Javadekar’s move to go along with NHAI’s plans to four-lane the 37-km Mansar-Hawasa stretch at a meeting last week in Pune and attended by Transport Minister Nitin Gadkari and Maharashtra CM Devendra Fadnavis has drawn flak from tiger conservationists and scientists. While WII experts had suggested two flyovers of one km each and the third of 300 m at the three most vulnerable points where tigers cross the highway, the NHAI had suggested only three underpasses of 50 m each, besides other measures.
Sources who attended the Pune meeting said on condition of anonymity that only NHAI authorities spoke about their mitigation plan and Gadkari approved them. They added that said WII authorities had no chance to speak. They said Gadkari made it clear that NHAI’s suggestion was good enough, following which Javadekar and Fadnavis agreed.
The government’s decision will imply that instead of Rs 244 crore needed for the plan formulated by WII, the NHAI will now have to spend only Rs 32 crore for constructing three underpasses. “These narrow gaps (underpasses) will serve as easy snares for poachers and will also eventually get flooded during monsoons,” said a senior official who didn’t want to be named.
Javadekar has also approved two flyovers on the same highway on the Madhya Pradesh side of Pench although the NHAI is believed to be opposed to them too. Javadekar could not be reached for comment.
The HC is set to hear the matter on Wednesday.
NHAI had appointed a consultant, Ram Indurkar, a former Chief Wildlife Warden of Maharashtra, who cited American models of underpasses. “If America can make do with measures our consultant suggested, why should we spend so much?” NHAI project director Ram Mishra quipped. When pointed out that there were no tigers in the US, Mishra insisted he was right but then relented without, however, giving up on his claim that the underpasses would do.

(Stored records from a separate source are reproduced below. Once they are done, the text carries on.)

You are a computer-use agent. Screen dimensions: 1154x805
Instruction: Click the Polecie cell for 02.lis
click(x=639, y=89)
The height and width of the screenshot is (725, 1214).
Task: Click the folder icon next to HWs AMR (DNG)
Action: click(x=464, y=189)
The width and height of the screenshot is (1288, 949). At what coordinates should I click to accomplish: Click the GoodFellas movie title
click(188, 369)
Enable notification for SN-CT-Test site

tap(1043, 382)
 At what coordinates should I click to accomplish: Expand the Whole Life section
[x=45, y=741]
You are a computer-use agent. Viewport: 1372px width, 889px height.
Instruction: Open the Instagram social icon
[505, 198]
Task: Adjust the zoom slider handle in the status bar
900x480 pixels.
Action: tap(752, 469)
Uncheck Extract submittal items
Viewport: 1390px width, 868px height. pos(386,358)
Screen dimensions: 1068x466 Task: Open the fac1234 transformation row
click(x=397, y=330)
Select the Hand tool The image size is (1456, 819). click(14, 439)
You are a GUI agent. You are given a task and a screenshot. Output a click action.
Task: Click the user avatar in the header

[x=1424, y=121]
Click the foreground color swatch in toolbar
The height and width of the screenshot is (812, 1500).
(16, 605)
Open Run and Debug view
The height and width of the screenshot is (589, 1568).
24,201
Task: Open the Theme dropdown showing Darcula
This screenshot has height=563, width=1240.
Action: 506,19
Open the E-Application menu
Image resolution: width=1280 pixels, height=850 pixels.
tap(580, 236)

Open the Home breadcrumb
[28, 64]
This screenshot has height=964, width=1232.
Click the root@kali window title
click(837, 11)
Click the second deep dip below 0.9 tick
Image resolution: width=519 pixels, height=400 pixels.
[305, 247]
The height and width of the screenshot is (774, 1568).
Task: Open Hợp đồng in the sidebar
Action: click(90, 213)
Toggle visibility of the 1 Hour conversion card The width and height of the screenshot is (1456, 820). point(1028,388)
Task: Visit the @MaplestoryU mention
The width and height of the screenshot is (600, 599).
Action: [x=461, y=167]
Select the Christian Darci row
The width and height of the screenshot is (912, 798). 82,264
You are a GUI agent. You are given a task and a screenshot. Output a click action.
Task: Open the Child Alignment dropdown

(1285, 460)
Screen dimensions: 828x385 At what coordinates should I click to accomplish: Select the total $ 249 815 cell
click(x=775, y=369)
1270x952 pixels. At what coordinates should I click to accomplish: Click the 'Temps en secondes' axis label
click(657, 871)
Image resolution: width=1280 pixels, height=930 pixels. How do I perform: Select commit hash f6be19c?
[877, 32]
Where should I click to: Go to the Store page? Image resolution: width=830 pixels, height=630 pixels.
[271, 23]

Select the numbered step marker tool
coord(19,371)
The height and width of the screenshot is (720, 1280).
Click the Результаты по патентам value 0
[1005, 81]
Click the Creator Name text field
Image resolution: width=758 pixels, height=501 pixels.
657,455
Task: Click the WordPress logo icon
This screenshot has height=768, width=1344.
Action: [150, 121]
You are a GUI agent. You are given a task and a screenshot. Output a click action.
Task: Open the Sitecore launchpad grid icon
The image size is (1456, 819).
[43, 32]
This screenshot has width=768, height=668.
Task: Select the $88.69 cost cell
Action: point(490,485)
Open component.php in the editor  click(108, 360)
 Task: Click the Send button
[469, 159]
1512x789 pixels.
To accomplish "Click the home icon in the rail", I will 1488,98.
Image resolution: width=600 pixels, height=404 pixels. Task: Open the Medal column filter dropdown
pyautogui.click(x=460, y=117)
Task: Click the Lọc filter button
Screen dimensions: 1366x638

Belinda Wright of Wildlife Protection Society of India said, “I have seen traffic on the road increase. I can’t understand how the view of the biologists from a government-created institute be not accepted as the last word on wildlife matters, especially when we are talking of what is the most important tiger habitat and corridor in India? How can this happen in a country whose national animal is tiger and whose Prime Minister has a proven track record of protecting the prized possession of Gir lions in Gujarat?”